Journalistic Integrity or Just Plain Dumb?
If the Wuhan lab-leak hypothesis is true, expect a political earthquake
This incredible article is by Thomas Frank, a respected journalist and author (What's the Matter With Kansas? - an exercise in urban political myopia) who is a well-educated and well-read member of the liberal urban media. Here's an excerpt of his political touchstones:
Like everyone else I know, I spent the pandemic doing as I was told. A few months ago I even tried to talk a Fox News viewer out of believing in the lab-leak theory of Covid’s origins. The reason I did that is because the newspapers I read and the TV shows I watched had assured me on many occasions that the lab-leak theory wasn’t true, that it was a racist conspiracy theory, that only deluded Trumpists believed it, that it got infinite pants-on-fire ratings from the fact-checkers, and because (despite all my cynicism) I am the sort who has always trusted the mainstream news media.
[Ah, yes, it's Trump's fault. LOL.]
If an individual whose entire career and livelihood is wrapped up in 'getting it right' is so easily misled by our dominant media sources, what hope is there for the rest of us who have better things to do? Now he's wondering if he's gotten it all wrong and the larger consequences.
-*-
Set down, word for word, the part of the lab-leak commentary between "[Ah, yes, it's" and "the larger consequences.", inclusive.
-*-
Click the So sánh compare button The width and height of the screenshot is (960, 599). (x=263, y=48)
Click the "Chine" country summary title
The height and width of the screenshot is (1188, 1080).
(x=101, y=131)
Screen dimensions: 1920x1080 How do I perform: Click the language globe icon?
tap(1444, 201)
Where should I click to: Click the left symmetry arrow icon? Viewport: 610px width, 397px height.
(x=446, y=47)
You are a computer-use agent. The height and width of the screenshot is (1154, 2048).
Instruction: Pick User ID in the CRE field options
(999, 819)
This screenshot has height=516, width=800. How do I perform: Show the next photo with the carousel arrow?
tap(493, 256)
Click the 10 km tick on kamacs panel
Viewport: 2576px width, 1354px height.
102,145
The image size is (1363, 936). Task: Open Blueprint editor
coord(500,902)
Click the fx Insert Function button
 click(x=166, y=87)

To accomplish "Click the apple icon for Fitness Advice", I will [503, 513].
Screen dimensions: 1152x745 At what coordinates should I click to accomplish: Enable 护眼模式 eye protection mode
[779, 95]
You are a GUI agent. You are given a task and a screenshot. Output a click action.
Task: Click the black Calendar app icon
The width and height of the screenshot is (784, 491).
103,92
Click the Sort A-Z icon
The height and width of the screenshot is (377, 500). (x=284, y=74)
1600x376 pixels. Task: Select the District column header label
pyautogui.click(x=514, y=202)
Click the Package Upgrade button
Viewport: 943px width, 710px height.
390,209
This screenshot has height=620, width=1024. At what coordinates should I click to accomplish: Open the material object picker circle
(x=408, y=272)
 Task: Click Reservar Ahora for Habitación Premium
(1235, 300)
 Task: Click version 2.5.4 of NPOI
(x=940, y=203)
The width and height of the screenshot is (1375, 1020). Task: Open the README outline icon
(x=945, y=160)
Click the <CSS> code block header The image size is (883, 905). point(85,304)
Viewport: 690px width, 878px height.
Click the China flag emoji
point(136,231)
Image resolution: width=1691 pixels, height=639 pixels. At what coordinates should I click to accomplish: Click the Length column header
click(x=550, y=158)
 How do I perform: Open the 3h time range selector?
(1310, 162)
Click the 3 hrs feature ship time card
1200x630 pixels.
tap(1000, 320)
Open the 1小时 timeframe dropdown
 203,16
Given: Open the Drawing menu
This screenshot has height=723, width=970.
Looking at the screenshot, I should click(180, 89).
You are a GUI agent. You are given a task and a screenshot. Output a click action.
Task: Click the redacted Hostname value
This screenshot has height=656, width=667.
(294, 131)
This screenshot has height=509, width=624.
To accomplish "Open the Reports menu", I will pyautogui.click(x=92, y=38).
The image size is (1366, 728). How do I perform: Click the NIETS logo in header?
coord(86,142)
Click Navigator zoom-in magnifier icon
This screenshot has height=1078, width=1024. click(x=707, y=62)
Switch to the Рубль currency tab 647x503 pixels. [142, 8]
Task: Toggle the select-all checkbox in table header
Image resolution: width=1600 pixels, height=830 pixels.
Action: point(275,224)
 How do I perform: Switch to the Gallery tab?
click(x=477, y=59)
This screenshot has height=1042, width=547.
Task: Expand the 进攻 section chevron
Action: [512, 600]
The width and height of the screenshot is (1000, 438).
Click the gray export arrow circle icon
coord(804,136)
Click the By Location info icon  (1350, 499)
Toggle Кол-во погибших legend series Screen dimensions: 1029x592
-*-
ANSWER SECTION:
[Ah, yes, it's Trump's fault. LOL.]
If an individual whose entire career and livelihood is wrapped up in 'getting it right' is so easily misled by our dominant media sources, what hope is there for the rest of us who have better things to do? Now he's wondering if he's gotten it all wrong and the larger consequences.